Russian delegate Anatoly Antonov also emphasized his nation’s nuclear reductions — reporting that Russia had 4,200 nuclear warheads deployed on fewer than 900 strategic delivery vehicles — but said more time was needed to “break the stalemate in this field.”

“It should be clear to everyone that complete elimination of nuclear arms can only be achieved through a gradual, phased movement,” he said in his statement.

Antonov reaffirmed Russia’s desire to negotiate “a legally binding arrangement” to succeed the Strategic Arms Reduction Treaty, which is set to expire late next year.

Both countries expressed concern about Iran’s nuclear ambitions. 

Antonov argued that an internationally controlled nuclear fuel supply could allay Tehran’s desire to produce its own nuclear fuel, a technology that U.S. officials have said would be used to produce nuclear weapon materials. 

Ford took a more aggressive stance on Iran, saying “the world has become appropriately alarmed about Iran’s rush to produce fissile materials for reactors it does not have in order to prevent an ‘energy crisis’ it does not face.”

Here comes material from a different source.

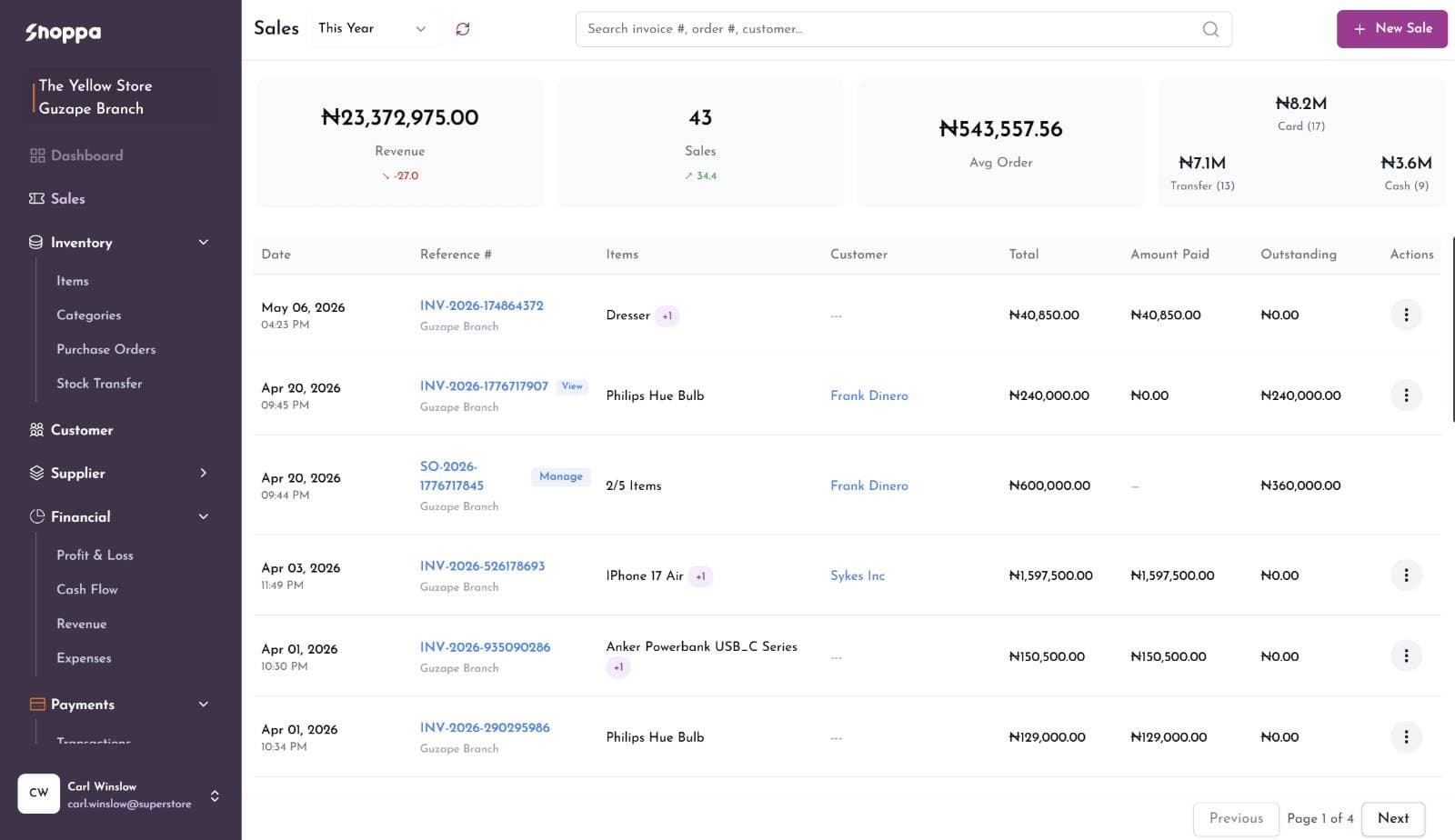Screen dimensions: 1455x840
Task: Open actions menu for Dresser sale
Action: pos(1406,315)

He called on treaty members to develop “swift and effective responses to [NPT] violations. … It is clear that we need to develop more effective approaches so that the delay between detection and reaction is minimized, the cost to the violator is increased, and the anticipated benefits of noncompliance to the violator are reduced” (Greg Webb, Global Security Newswire, April 29).